Different
Wednesday, March 28, 2007
I'm a person who likes to compare things. Sometimes that's good, other times not so much. For example, I have a terrible tendency to compare my body to (a) other women's bodies, (b) movie stars' bodies (which is just a ridiculous punishment to inflict on myself), and (c) what my body used to be like (c1) as a kid, (c2) in general, and (c3) yesterday. Usually all this comparing makes me feel like a massive blob o' flesh, especially at times like right now when I've just eaten a tummy-full of trail mix and granola. But it's stupid, because I'm fairly sure that my caloric consumption for the day is right on par, I exercised this morning and took a short walk this afternoon, and -- most importantly -- God does not place the most value on my exterior. It's my heart that He desires, that gives Him delight and that He wants to always turn to Him. So that comparing is foolish.But then some comparing is okay, I think. This weekend when I was having dinner with my parents and Josh and his family, my dad mentioned the fact that I'm a writer to Josh's dad, who actually is a writer, both by profession and practice. When my father said that, however, I realized that I don't consider myself a writer. Not any more, at least. That is strange because I've seen myself as a writer for the great majority of my life, and I even have a degree in it. I've always loved the written word, and it used to be that I couldn't read enough to ever satisfy me.

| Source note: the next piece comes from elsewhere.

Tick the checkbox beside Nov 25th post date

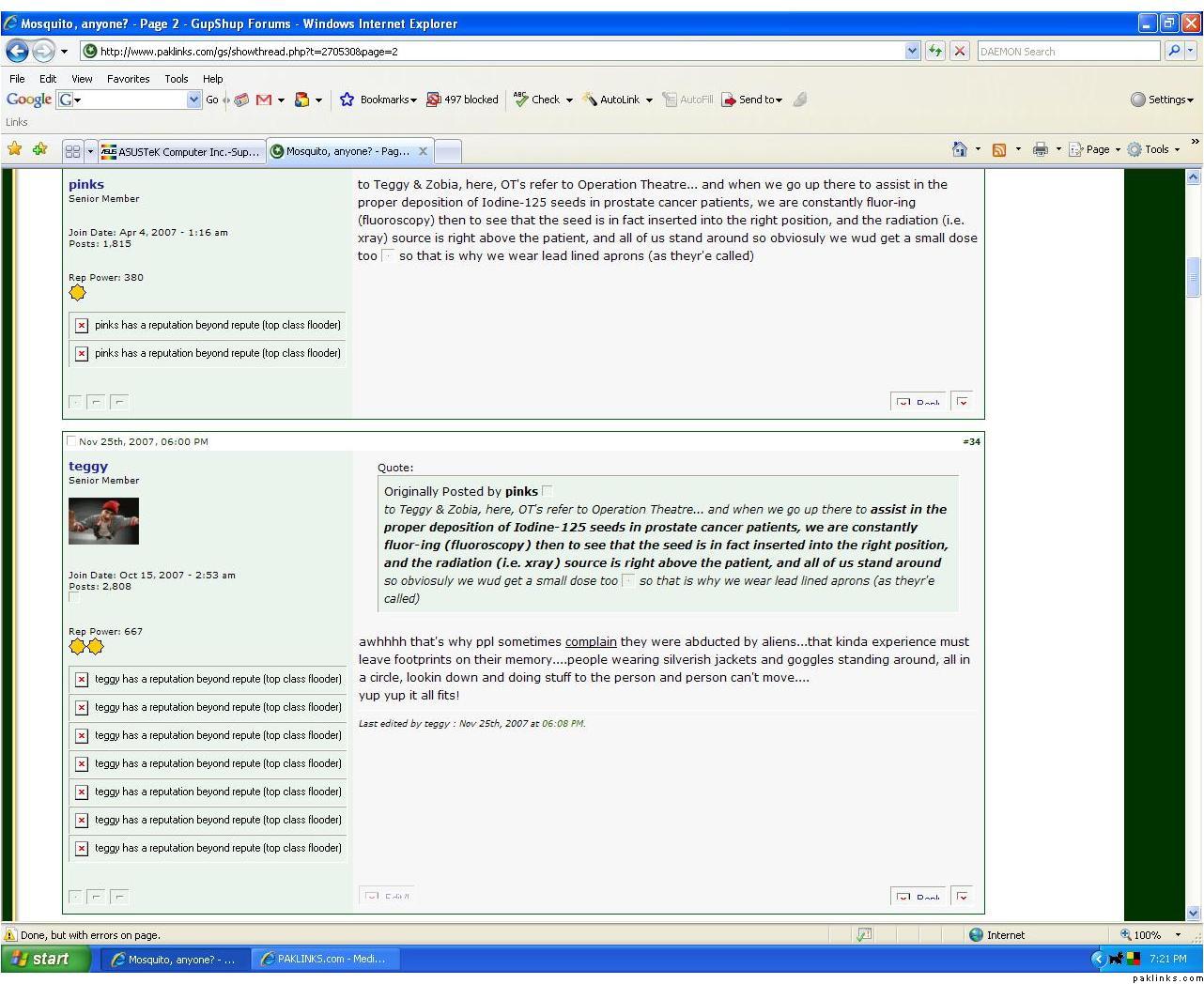click(x=71, y=441)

Now, though, I haven't read a fictional book in ages, and the last time I really wrote anything was the 2006 National Novel Writing Month. And I'm okay with it. That's the weird part, really. Normally I might feel guilty or anxious or just plain wish I had more time to spend on writing...but I don't. The brand new Scriptfrenzy is coming up in June and, although I had planned to participate, I'm not sure if I could slog my way through another grueling marathon of verbosity. What I do want to do is crochet. And that's even weirder, because I've also spent most of my life actively trying to not be crafty. So why the change? Is it because Erin has inspired me with her amazing knitting? Or that I suddenly have been possessed by the spirit of Martha Stewart? Or is it something deeper, something that God is cultivating? I don't know. It will be interesting to watch how this develops, though. I wonder if I'll go back to the writing, or if that season has passed forever. God's time will tell, no doubt.